Lunedì 10 maggio sulla rivista scientifica Nature Medicine sono stati pubblicati i risultati di uno studio clinico di fase tre volto a indagare l’efficacia e la sicurezza dell’uso di MDMA nel trattamento di alcuni disturbi psichiatrici. Si tratterebbe del primo studio clinico su una terapia assistita da psichedelici ad aver raggiunto una fase così avanzata. I risultati sono stati molto soddisfacenti e potrebbero aprire nuove strade alla ricerca di medicinali specifici per la cura di disturbi psichici particolarmente invalidanti e difficili da trattare. Primo fra tutti è il disturbo da stress post-traumatico (PTSD), il quale – si legge nello studio – rappresenta un problema sociale di vasta portata per cui le cure attualmente disponibili appaiono poco efficaci. Gli esperimenti condotti in doppio cieco hanno riguardato pazienti affetti da un severo disturbo da stress post-traumatico, talvolta accompagnato da comorbidità quali dissociazione, depressione, un passato di abuso di alcol o droghe, trauma infantile.

• PARTI DELL'ESERCIZIO
**A.** Secondo il brano, su quale rivista scientifica sono stati pubblicati i risultati dello studio clinico?
**B.** Elenchi tutte le comorbidità che, secondo il brano, potevano accompagnare il disturbo da stress post-traumatico dei pazienti.
Per rispondere si basi unicamente sul brano.

• Dati di ancoraggio a coordinate in pixel
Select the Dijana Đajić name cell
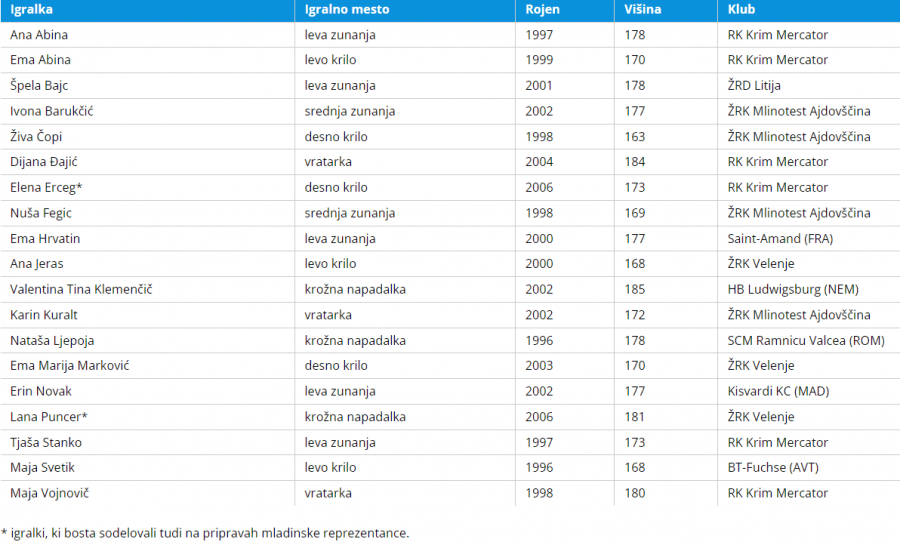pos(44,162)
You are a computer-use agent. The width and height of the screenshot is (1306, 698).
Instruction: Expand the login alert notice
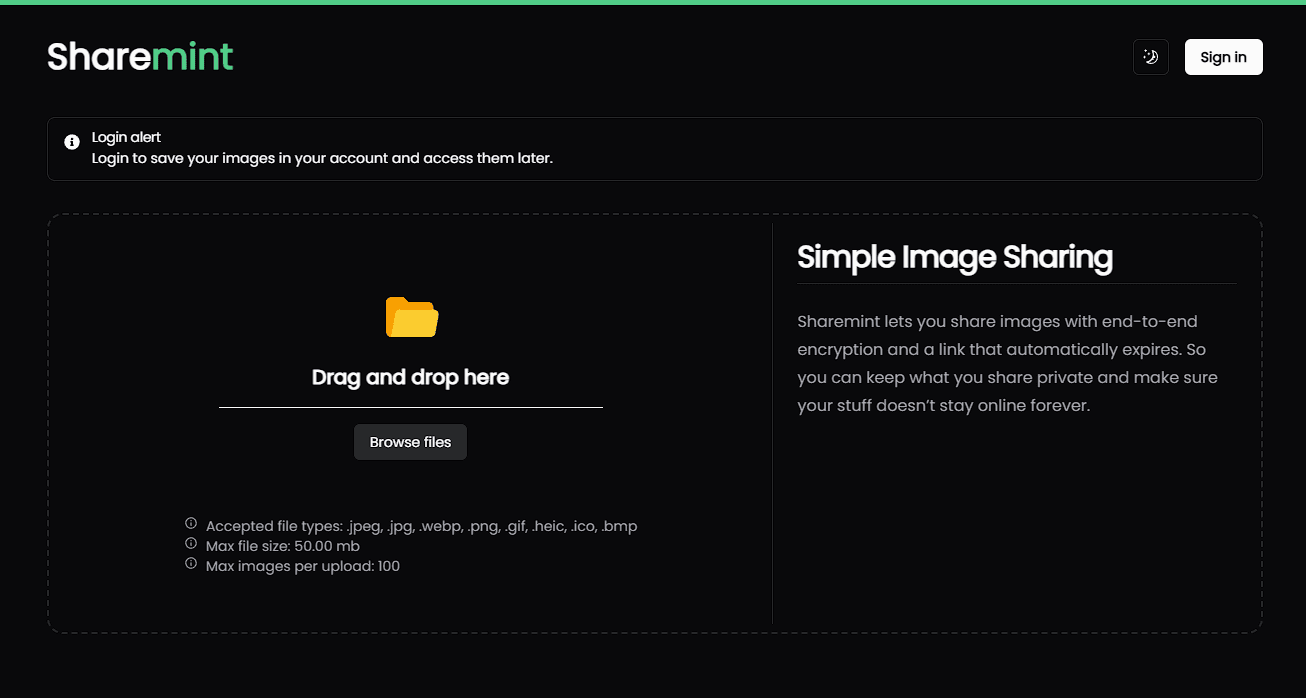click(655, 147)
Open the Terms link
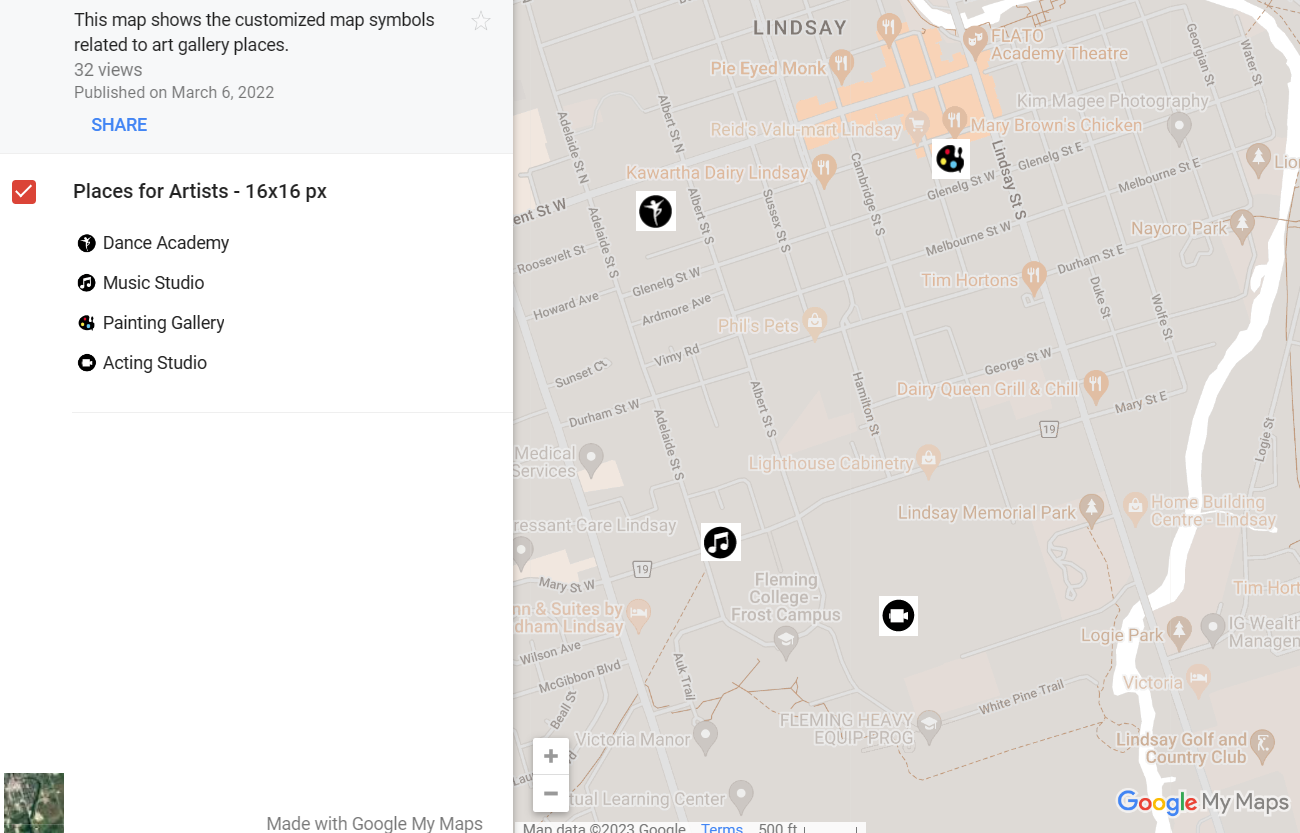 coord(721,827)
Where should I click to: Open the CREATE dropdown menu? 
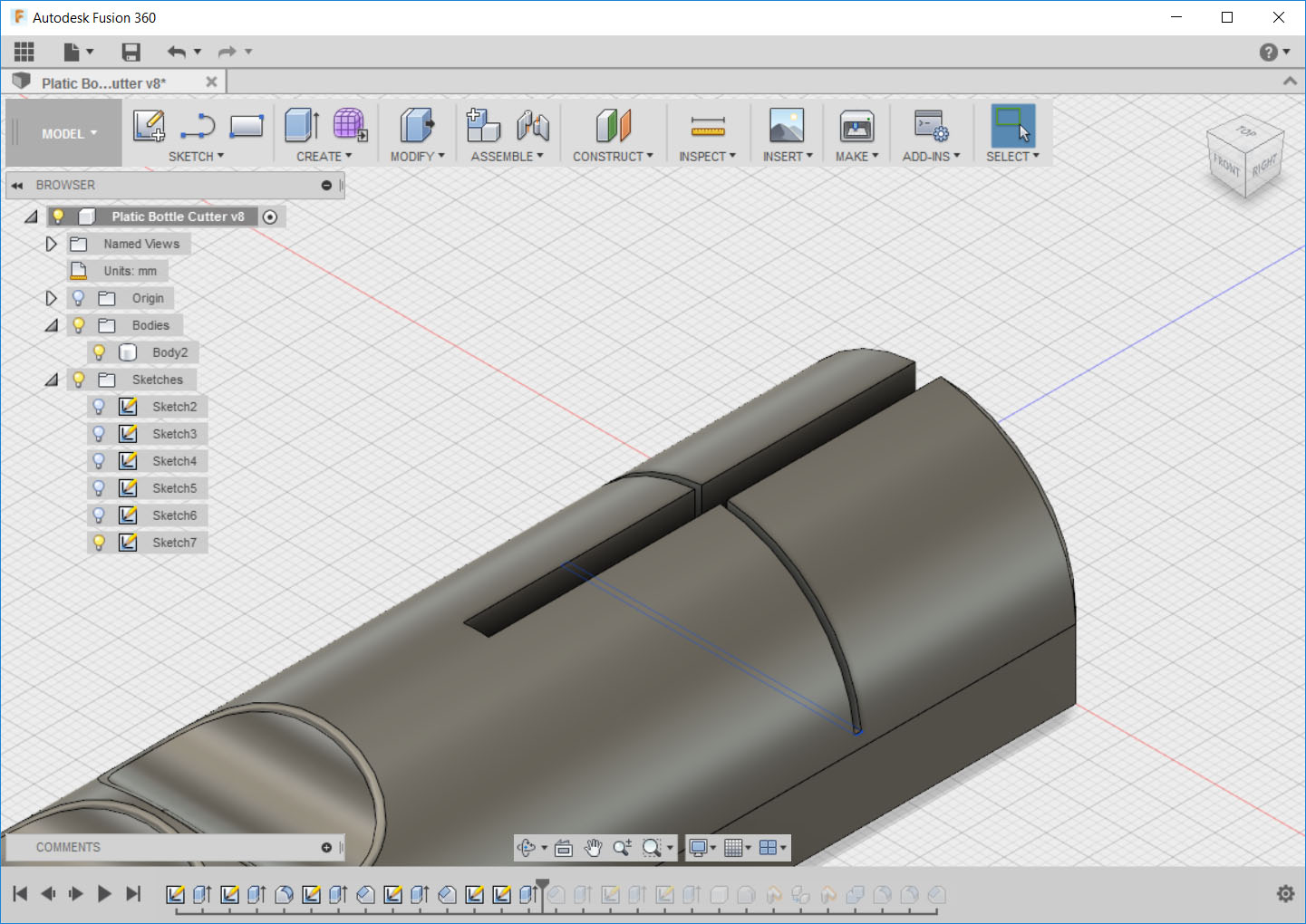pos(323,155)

• RISPOSTE AI COMPITI
**A.** Nature Medicine

**B.** Dissociazione, depressione, un passato di abuso di alcol o droghe, trauma infantile.